Crowbone stopped, too, the hackles on him stiff as hog bristle. It had gobbets of meat hanging red in its beak and shouldered into the depths of a dead, stunted pine at the foot of the falls, a tree now a splintered and frost-sparkled larder for the bird.

‘Steady,’ he said, low and soft. ‘That bird’s beak tells a whole saga.’

Kaetilmund saw it at once – fresh meat, unfrozen. A recent kill. He nodded and sent men on ahead; they began to climb the treacherously rimed trail alongside the waterfall, Crowbone, last to start up it, watching the raven as it watched him with its cold unwinking black eye. Only when it took its full beak into the depths of the tree did Crowbone blink back to the now of matters and start to climb; he was surprised to see the yellow dog at his heels.

At the top was a flat area through which the little stream flowed when it was not a ribbon of ice. There were hardly any rocks for a long way round, making it a good place to camp – which is why the men who had got there first had done so.

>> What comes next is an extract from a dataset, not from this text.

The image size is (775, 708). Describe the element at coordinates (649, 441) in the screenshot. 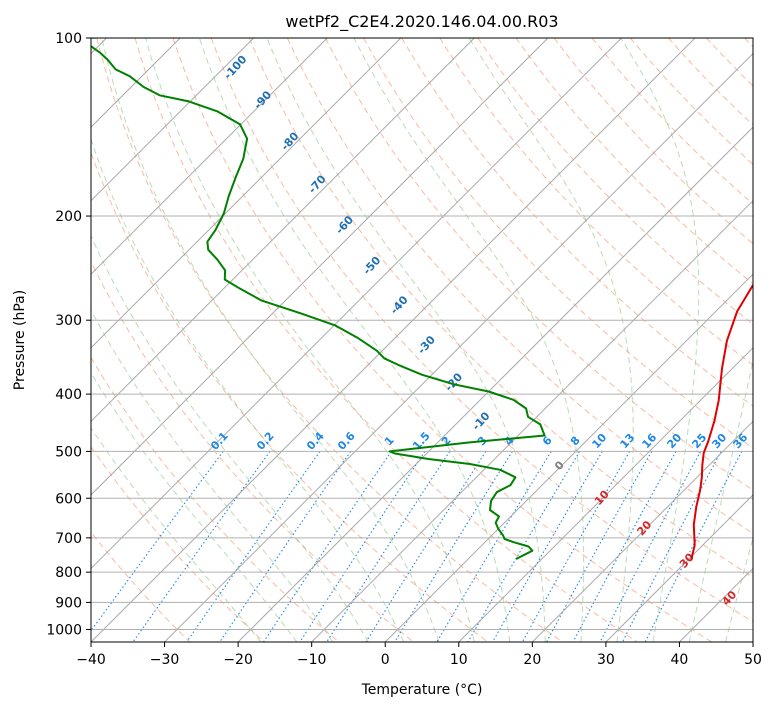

Crowbone arrived to find men panting hard, shoulder to shoulder and the breath rising from them like spray from a blowhole. Kaetilmund looked round, saw him and simply jerked his chin out in front. There were dead beast-men dotted here and there, stiff but not yet frozen; the raven’s feast. Beyond the scattered dead stood men, shields up and weapons ready.

They are iron-grim, these men, Crowbone thought. Faces like bruises, eyes red-rimmed and not looking at you so much as through you to somewhere distant, while the meltwater from their smoking breath ran off their helmets and refroze on their beards. They were stained and bloodied and coldly desperate, their hands on hilt and shaft flexing and clenching. Crowbone half turned, realising they were no different at all from the men at his own back.

‘How many of them, are you thinking?’ Onund asked, craning to see. A stone’s worth, said Gjallandi, though he was prepared to revise that upwards a few times, aiming it at men who tallied laboriously from one to twenty –
ein, tveir
,
þrír –
then took a stone from a pile and started again.

Crowbone heard a voice claim three stones’ worth, but that was from Tuke, who came from somewhere north of Jorvik and counted in some eldritch way –
yan, tan, tethera –
and did not do it well, even with his boots off.